Multimodal Composition
- Increasingly, communication involves multiple modes (print, digital, face-to-face) and mediums.
- Modes of Communication:
- Linguistic: Written or spoken words.
- Visual: Photos, drawings, videos.
- Oral: Speech or music.
- Spatial: Layout, white space, paragraph indents.
- Gestural: Body movement during a speech.
- Modern communication often enhances text with visual and audio components.
- All texts are multimodal to some extent (e.g., an essay has spatial elements like margins).
- Texts are considered multimodal when composed in a non-textual mode (video, images).
- Examples: Blogs, collages, scripts, timelines, podcasts, infographics, videos, presentations.
Analyzing the Rhetorical Situation
- Analyze the rhetorical situation to determine effective modes and mediums.
- Rhetorical Situation: Any situation in which persuasive text is created or consumed.
- Consider:
- Audience.
- Genre.
- Occasion.
- Context.
- Medium (email, social media).
- Purpose. (The "who, what, when, where, how, and why" questions.)
- Changes in the rhetorical situation may require adapting the message to a new genre.
- Example: Scientific study results adapted for a film documentary for a general audience.
- Simplifying information and using visuals to explain complex points.
- Remediate a research paper into a multimodal form (PowerPoint, Keynote, Prezi, Canva) with voice-over narration.
- Share your research paper's argument with important stakeholders who care about your issue.
- Target audience examples: executive-level business people, government officials, university staff, undergraduate students, or parents.
- Inform your audience about your research topic and persuade them to agree with your argument.
- The assignment should use both visuals and language to persuade the audience.
Presentation Skills
- Presenting research clearly and confidently is a crucial skill.
- Presentations use multiple modes (linguistic, gestural, spatial).
- Incorporate design elements like headings, graphics, tables, illustrations, photographs, hyperlinks, memes, audio/film clips, and infographics.
- Assess the rhetorical situation to create an effective presentation.
- Consider audience knowledge, feelings, potential objections, and expected media.
- Context affects content and delivery (classroom, auditorium, online).
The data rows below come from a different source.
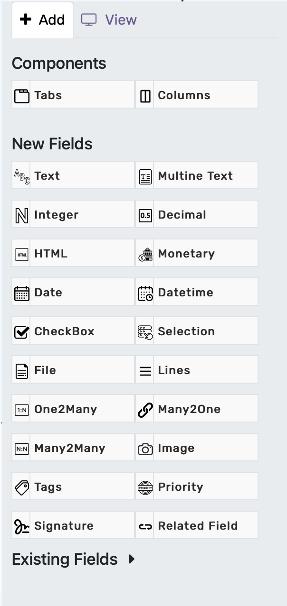Click the CheckBox field icon
This screenshot has height=606, width=287.
coord(21,332)
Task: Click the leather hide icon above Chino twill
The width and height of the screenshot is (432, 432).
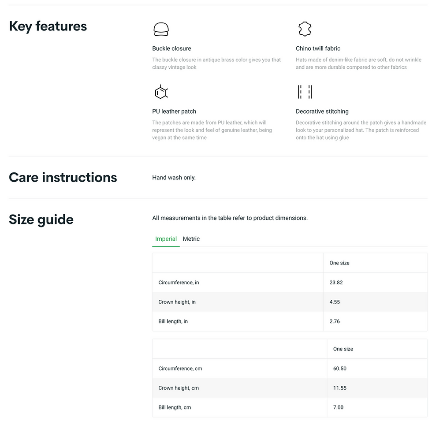Action: (x=305, y=29)
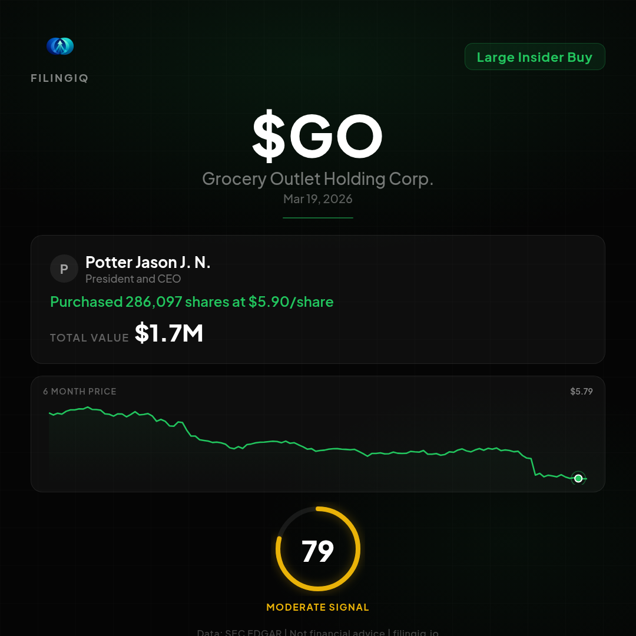Click the $5.79 current price label
The height and width of the screenshot is (636, 636).
tap(581, 392)
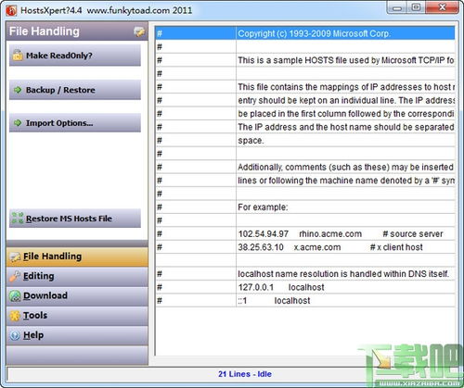The width and height of the screenshot is (464, 388).
Task: Open the Backup / Restore options
Action: pyautogui.click(x=75, y=90)
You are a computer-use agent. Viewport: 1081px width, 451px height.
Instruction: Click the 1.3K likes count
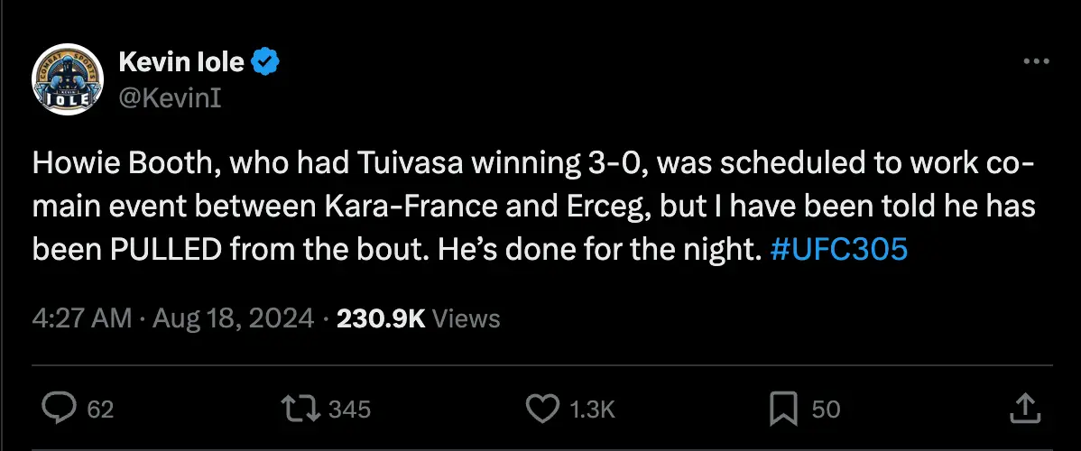(593, 410)
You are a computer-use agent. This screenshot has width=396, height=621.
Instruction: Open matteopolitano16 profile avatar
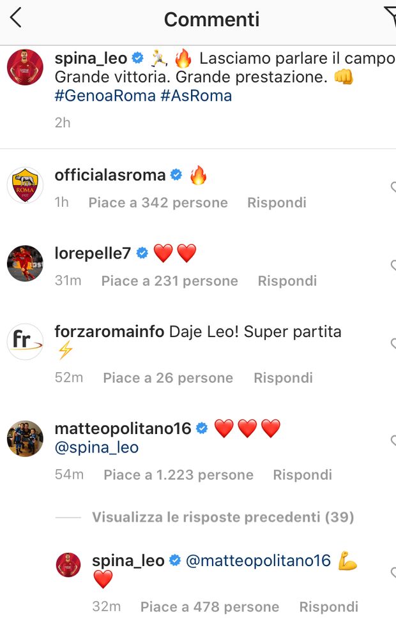[25, 438]
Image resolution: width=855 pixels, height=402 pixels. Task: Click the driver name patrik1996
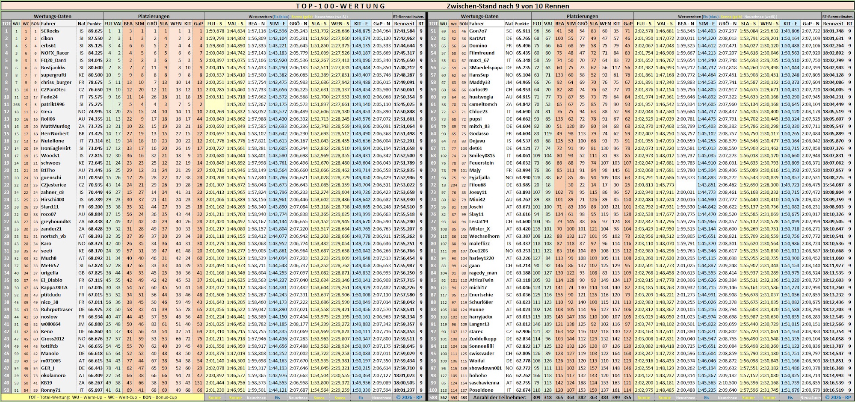[x=53, y=104]
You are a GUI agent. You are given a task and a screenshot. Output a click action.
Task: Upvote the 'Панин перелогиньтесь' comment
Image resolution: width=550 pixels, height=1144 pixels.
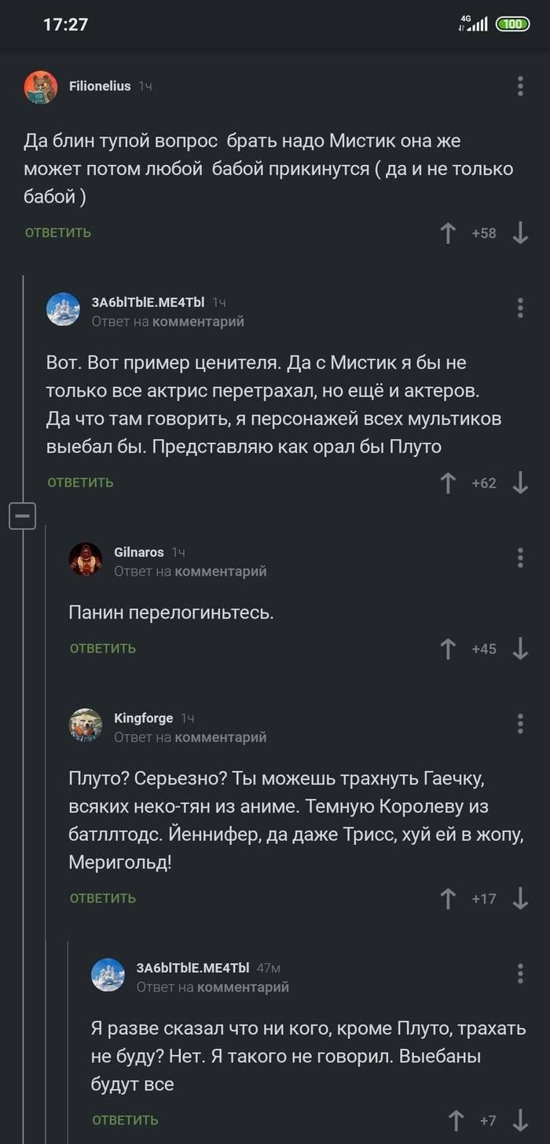(448, 649)
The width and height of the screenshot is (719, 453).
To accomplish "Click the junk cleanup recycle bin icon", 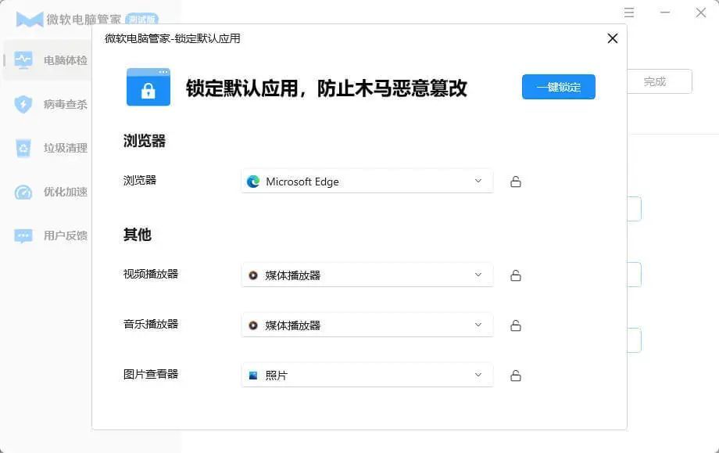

- Preparing a presentation is nonlinear but support is available.
Presentation Requirements
- Do not read the entire paper in the video.
- Develop a script and present live.
- Script Outline:
- Introduction.
- Reasons for your argument.
- Evidence for each reason.
- Conclusion.
- Use a storyboard structure to organize your presentation.
- Focus on preparing a good introduction and conclusion.